Menurut Analis Depolstra Setjen Wantannas itu, serangan cyber di waktu yang sama juga bisa berdampak fatal terhadap keutuhan dan kedaulatan Negara Kesatuan Republik Indonesia (NKRI). (Baca Juga: Waspada, Peretas Internal Bisa Lebih Bahaya!)

Padahal, ia menegaskan, ekonomi digital sangat potensial untuk diberdayakan sebagai salah satu sumber APBN untuk mendukung percepatan pembangunan infrastruktur guna menyukseskan Nawacita.
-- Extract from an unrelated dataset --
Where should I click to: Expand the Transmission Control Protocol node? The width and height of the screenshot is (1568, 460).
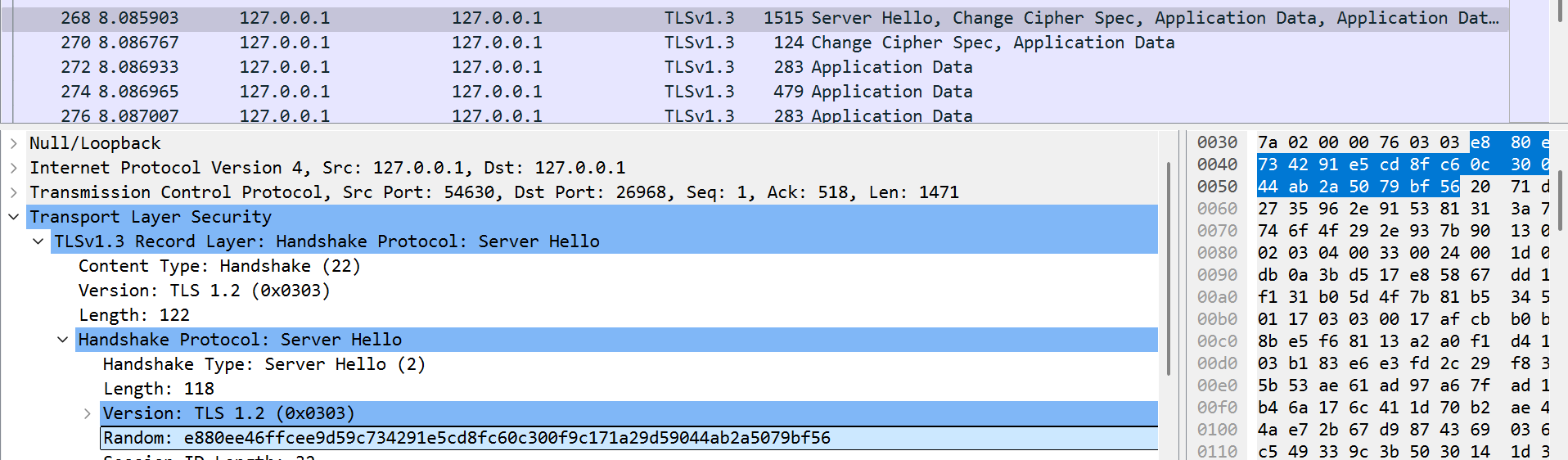point(13,192)
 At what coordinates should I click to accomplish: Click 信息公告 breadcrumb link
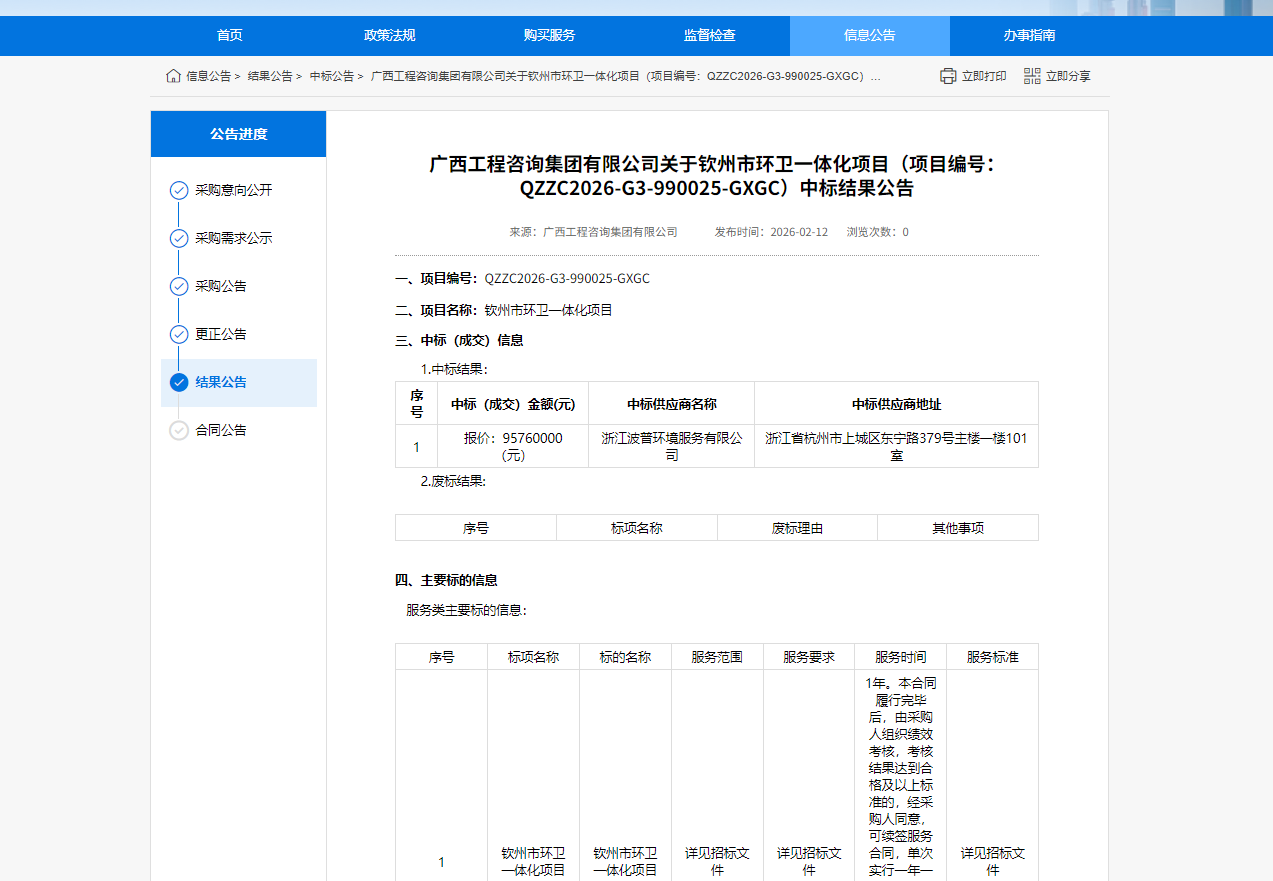click(x=208, y=76)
Oleh karena itu, menurut dia, ketika serangan cyber berdampak secara bersamaan maka diperlukan kerja sama institusi yang telah memiliki kemampuan cyber melalui sinergi inter-operabilitas-kolaborasi sehingga diperlukan satu koordinasi melalui kelembagaan seperti badan cyber nasional.

Butuh Regulasi
Sementara itu, Direktur Intelijen Teknologi Badan Intelijen Negara (BIN), Marsma TNI Ir Sosirianto, mengatakan bahwa Indonesia membutuhkan regulasi yang mengatur koordinasi baku bila terjadi serangan cyber yang masif secara nasional.
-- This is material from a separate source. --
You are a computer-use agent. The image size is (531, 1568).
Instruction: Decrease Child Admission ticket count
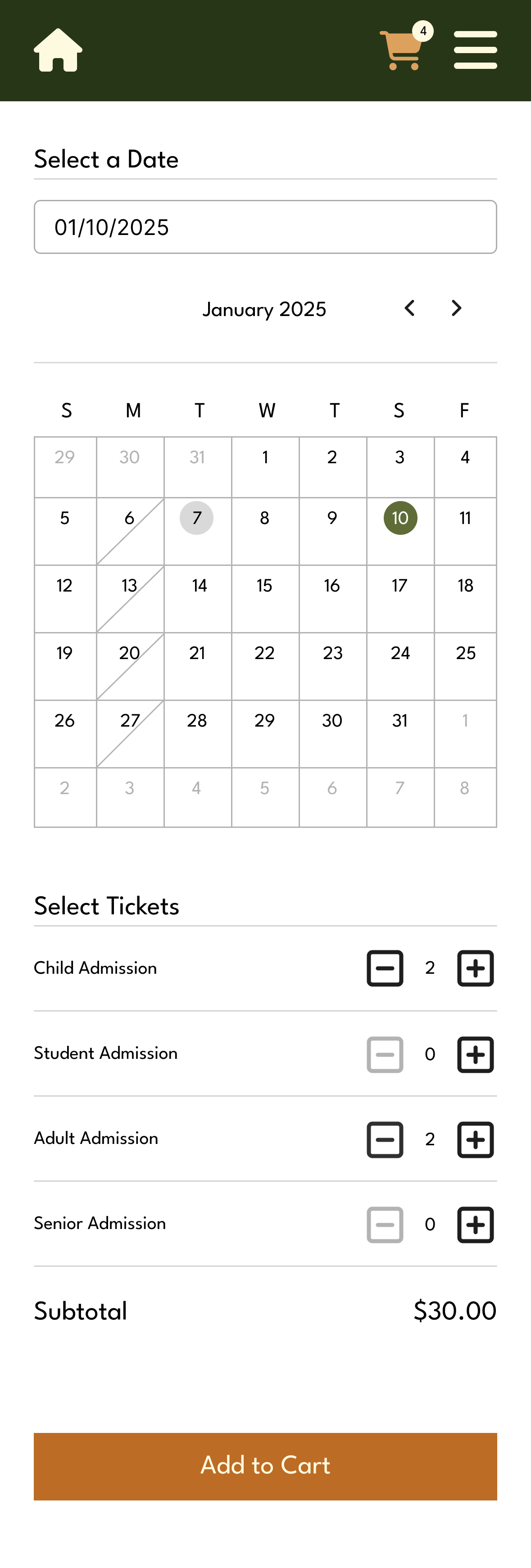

MenurutSosirianto, ada berbagai kendala yang muncul dalam upaya pemantauan ancaman dari teknologi cyber di antaranya belum adanya regulasi terkait hal itu dan penyelesaian masalah saat terjadi serangan cyber yang masih bersifat sektoral dan belum terintegrasi.

Selain itu, kata dia, sampai saat ini juga belum ada regulasi yang mendukung pemantauan/monitoring jaringan cyber pada obyek vital nasional. Oleh karena itu, pihaknya menyarankan penguatan monitoring dan penegakan hukum di wilayah cyber.

"Kita juga perlu membuat aplikasi email, Sosmed dan Chatting produk dalam negeri dan membuat regulasi yang mengatur aplikasi sosmed dan chatting produk luar negeri harus mempunyai server di Indonesia," katanya.

Pendekatan Sosirianto juga mendorong solusi single-gateway yang mengedepankan pendekatan ekonomi maupun hukum. Di sisi lain juga dilakukan penguatan penerapan/ implementasi aturan mengenai registrasi SIM Card dan pendaftaran produk industri IT.

Indonesia, menurut dia, masih dihadapkan pada berbagai macam persoalan cyber khususnya konten karena ruang cyber pengguna khususnya masyarakat Indonesia masih banyak yang kurang bertanggung jawab karena lemahnya monitoring dan penegakan hukum di wilayah cyber.

Di samping itu, penggunaan aplikasi email, sosmed dan chatting dari luarnegeri dan terenkrip. "Belum ada regulasi yang kuat yang mengatur aplikasi sosmed dan chatting dari luar negeri harus mempunyai server di Indonesia," katanya.

Indonesia juga masih menerapkan multi-gateway, sehingga banyaknya ISP/NAP yang sulit terkontrol. "Data registrasi SIM card, masih banyak yang menggunakan identitas palsu. Dan peredaran produk industri IT illegal, seperti produk dengan double IMEI dan IMEI yang tidak terdaftar," katanya.